Curls, presses, rows…dumbbells are great for activating the muscles of your upper body, but they aren’t the only equipment that gets the job done. In fact, your own body is one of the most effective arm-strengthening tools at your disposal. By using your own bodyweight, you can put those biceps, triceps, and shoulders to work, no weights required.
Emily Cook Harris, certified personal trainer and fitness instructor at The Fhitting Room in NYC, shared a few of her all-time favorite bodyweight exercises for arms with SELF. Her moves are tough-as-hell but insanely effective, and you don’t need to step foot in a gym to do ‘em. Plus, they’ll get the rest of your body involved, too—tight cores and glutes are a must for keeping proper form.
Ready to flex those arms? See all of the super-effective exercises demonstrated by trainer Tamara Pridgett in the video below. Work your favorites into your usual gym routine, or just try a few next time you’re hanging out with Netflix at home.
Here are 12 ways to work your arms without any weights:
1. Tricep Dips: Start in reverse tabletop position on the floor with your fingers pointing toward your feet. Bend and straighten your arms to complete a rep.
2. T Push-Ups: Start in a high plank with your feet hip-distance apart. Do one push-up. Then rotate your entire body to the right into a side plank, extending your left arm to the ceiling. Return to center position, do another push-up, and repeat on the left side.
3. Plank Ups: Start in a high plank. Bend one arm to bring the elbow and forearm to the floor. Bring the other arm down so you are in a forearm plank.

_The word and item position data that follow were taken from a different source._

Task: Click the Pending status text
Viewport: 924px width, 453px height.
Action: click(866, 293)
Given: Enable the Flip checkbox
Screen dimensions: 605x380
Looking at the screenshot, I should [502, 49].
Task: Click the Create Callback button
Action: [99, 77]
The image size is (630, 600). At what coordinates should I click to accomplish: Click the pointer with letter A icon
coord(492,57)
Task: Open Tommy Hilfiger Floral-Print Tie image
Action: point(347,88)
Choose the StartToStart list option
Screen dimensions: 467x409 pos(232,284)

Push back up to the start position, placing each hand where your elbows were. Repeat this movement, alternating which side you lower first with each rep.

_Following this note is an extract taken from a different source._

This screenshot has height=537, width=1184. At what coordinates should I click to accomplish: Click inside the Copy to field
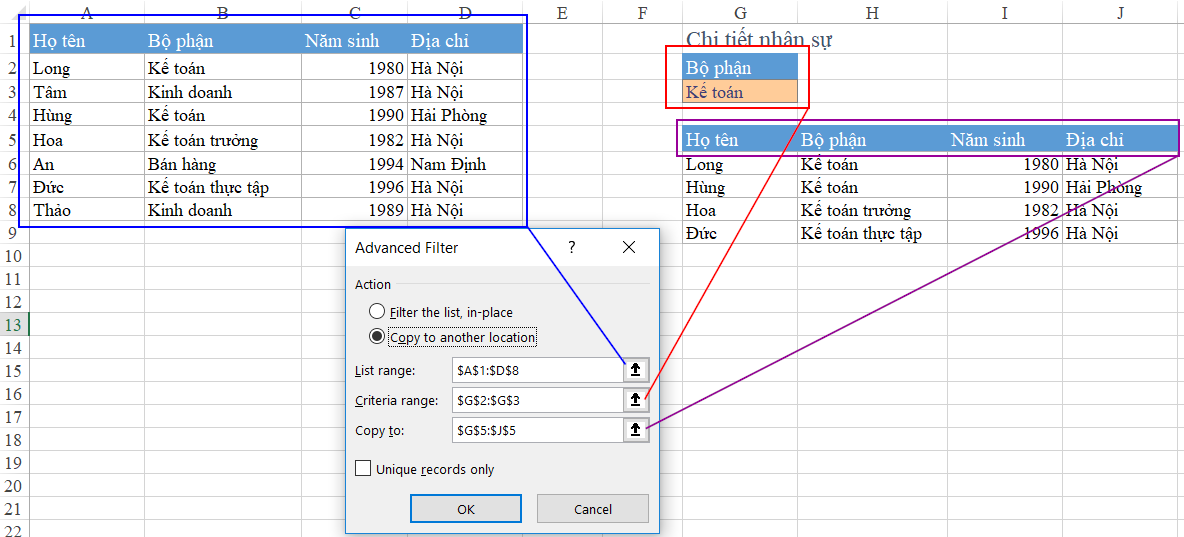tap(535, 430)
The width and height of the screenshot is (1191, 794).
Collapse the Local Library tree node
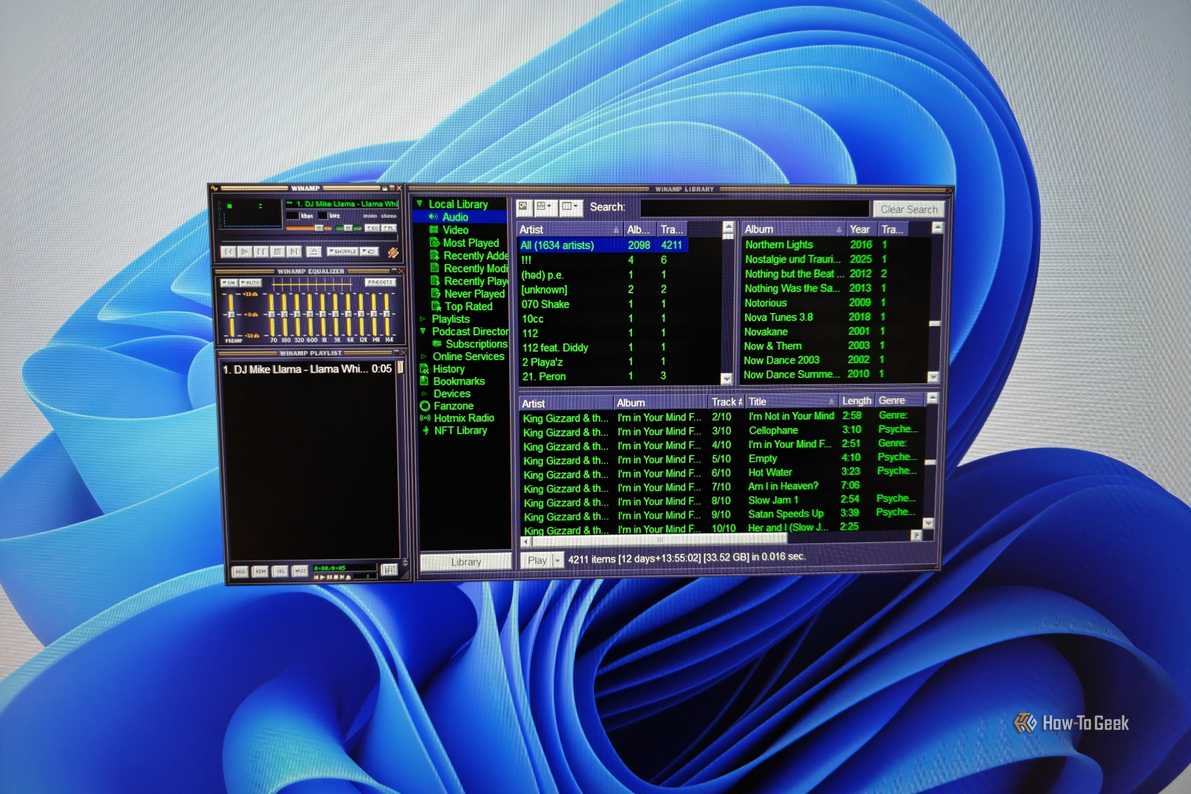point(419,204)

4. Inchworm With Shoulder Taps: Start standing then bend at the waist to place your hands on the floor in front of you. Walk your hands out until you’re in a high plank. Then tap each hand to the opposite shoulder while engaging your core and glutes to keep the hips still. Walk the hands back in and return to the standing position.
5. Superman Holds With Squeeze: Lie face down with your arms out to a T. Lift your torso and legs off the floor. Pause and then slowly lower everything back down.
6. Walking Push-Ups: Start in a high plank. Walk your hands and feet to the right, then perform one push-up. Repeat, walking hands and feet to the left this time. Try to keep your body in a straight line throughout the movement.
7. Forearm Plank Jacks: Start in a forearm plank. Keeping your core engaged, jump your feet out and in (like jumping jacks).
8. Rolling Forearm Side Planks: Start in a forearm plank and roll onto your right forearm into a side plank, reaching your left arm up to the ceiling (make sure your hips and feet are stacked one over the other). Pause for a moment, then return to a forearm plank and repeat on the left side.
9. Triangle Push-Ups: Start in a high and create a triangle with your hands under your torso. Bend your elbows and lower your torso to the ground to complete one push-up. You can also do this on your knees.
10. Hand Release Push-Ups With Arm Raises: Begin in a high plank and bend your elbows to lower your chest all the way to the floor. Quickly lift your hands off the floor, then return them to the ground and push back up to a high plank. At the top of the push-up, reach one arm straight out to the side without rotating the hips. Repeat, alternating the arm you reach to the side.
11. Incline Push-Ups: Place your arms on a bench, table, or couch and extend your legs straight behind you so that you’re in an elevated plank position. Keeping your body in a straight line and your elbows close to your body, bend and straighten your arms to complete a push-up.
12. Tricep Dips With Leg Lifted: Sit on the edge of bench with your hands just outside your hips, fingers pointed toward your feet. Move your butt off the bench and bend your legs at a 90-degree angle. Lift one leg straight out in front of you and bend your elbows to a 90-degree angle for one dip. Push back up so arms are straight and repeat, lifting the opposite leg.